Atherosclerosis induces SE. It may be induced by SE as SE may involve endothelial dysfunction.

Mitral Valve Prolapse Syndrome

Mitral Valve Prolapse Syndrome is empirically associated with PE, if not a structural cardiac issue.

Cardiomyopathy

Cardiomyopathy is characterized by SE, however, its different forms may be induced by other disorders. For example, Hypertrophic Cardiomyopathy is genetically facilitated, with the disorder turning symptomatic if and when Orthostatic dysfunction (associated with α-SW upon standing) or Syncope (associated with α-SE upon standing) is demonstrated.

Cardiac Dysrhythmias

Cardiac Dysrhythmias are varied and, in part, associated with P&S dysfunction. It is accepted that approximately 80% of atrial dysrhythmias also involve the P&S systems (only 20% are purely cardiogenic). Of the 80% that involve the P&S, approximately 20% are Sympathetically-mediated and 80% are Parasympathetically-mediated. Ventricular dysrhythmias are accepted to also involve the Sympathetics, except repolarizing ventricular dysrhythmias, which are accepted to also involve the Parasympathetics. P&S monitoring helps to specify which branch is involved.
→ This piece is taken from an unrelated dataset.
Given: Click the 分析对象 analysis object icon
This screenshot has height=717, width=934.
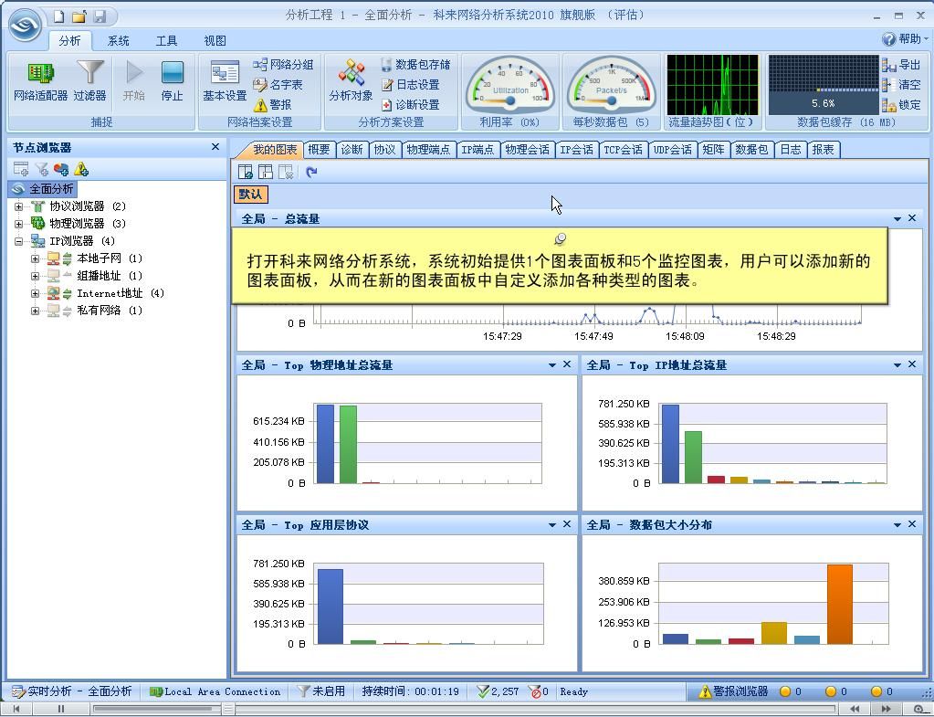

Once P&S balance is restored, the remaining symptoms are cardiogenic.

Congestive Heart Failure

CHF is characterized by high SB, indicating a resting SE. Note, resting SE (high SB) precedes even the 3% weight gain indicator and which may be prevented with early intervention, including a temporary increase in diuretic, if the increase in SB is noted (up to 4 days) before the weight gain. This helps to avoid hospitalization.